Sunday, November 27, 2011

Scientists and Tattoos

Prof Datta's  Love Tattoo
A surprising number of scientists have tattoos hidden under their lab coats and these tattoos are examples of their cool geekiness.   Prof Sandeep Robert Datta has a tattoo of a twisting ladder of DNA.  The DNA message spells out the initials of his wife, Eliza Emond Edelsberg.  True love manifested through amino acids that are the building blocks of protein!!!  
Science journalist, Carl Zimmer, posted a blog at Discover Magazine and asked scientists if a tattoo like this was a trend.  Without trying, he became the curator of tattoos and a scholar of science ink.  He found out that many scientist sport tattoos of carbon atoms, DNA, ancient fish, embryos...just about anything that interests them and is meaningful.  He has published a book called Science Ink.

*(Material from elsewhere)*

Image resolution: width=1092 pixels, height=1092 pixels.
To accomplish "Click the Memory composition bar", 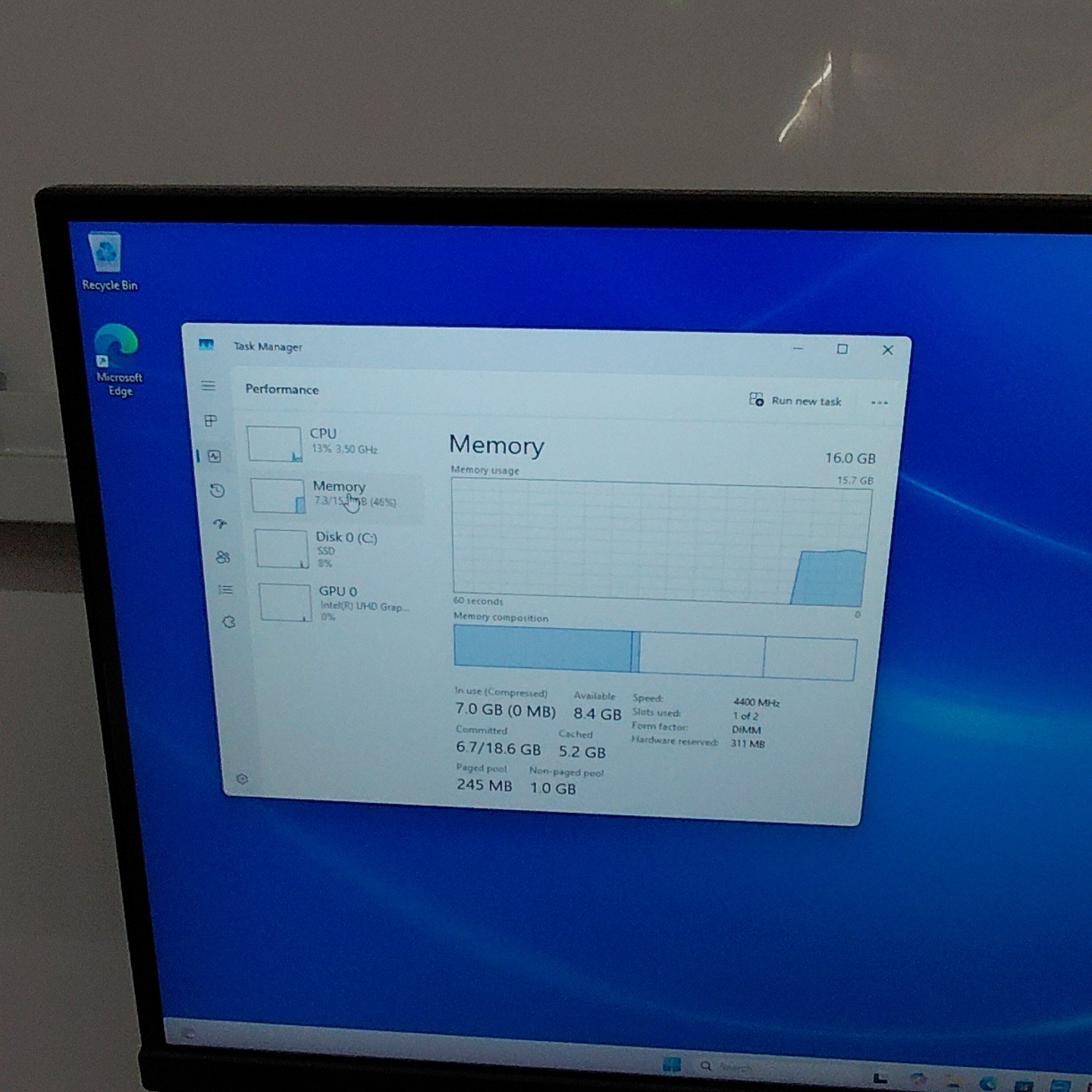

Body ink has been around for thousands of years.  Two hikers climbing the Austrian Alps discovered the freeze-dried body of a 5,300-year-old hunter whose skin was preserved in the ice.  He had tattoos made from fireplace ash rubbed into incisions on his skin.  Ancient Greeks used tattoos as a method of secret identification and communication between spies.  In ancient Asia, tattoos were used to signify rankings in life and tattooing has been among the Polynesian culture for over a thousand years.

Most people who get tattoos find designs that are meaningful or mark a certain passage in life.  I often hear of mothers and daughters getting tattoos together and I find that really charming.  I guess it is no surprise that scientists would use tattoos to signify their work and what is important to them also.

Thursday, November 24, 2011

Thanksgiving Idea

Happy Thanksgiving to EverythingHealth readers.

Thanks to KM for this way to appreciate Thanksgiving.  I did it and it only took about 7 minutes.  Here's the concept:

Get a piece of paper or a word doc on your computer.  Write one thing you are grateful for for each year of your age.  If you are older, you have lots of reasons to give thanks.  Don't over think it or try to put it in order of "importance".  No-one has to see it,  but the act of giving thanks for your life is an exercise that will improve your entire being.

Have a great day and Thanksgiving weekend.

Saturday, November 19, 2011

Smoking is still a Huge Problem in the U.S.

I live on the West Coast and where is rare to see a smoker.  Because it is not socially accepted,  smokers are not out in the open.  They lurk behind buildings to take a smoke break at work and I don't even own an ashtray for friends because none of my friends smoke.  But San Francisco isn't the rest of America.   In 2010 there were 45.5 million Americans who smoke, with men smoking more than women.  Tobacco remains the single largest preventable cause of death and disease in the United States.  Each year approximately 433,000 people die of smoking-related illness.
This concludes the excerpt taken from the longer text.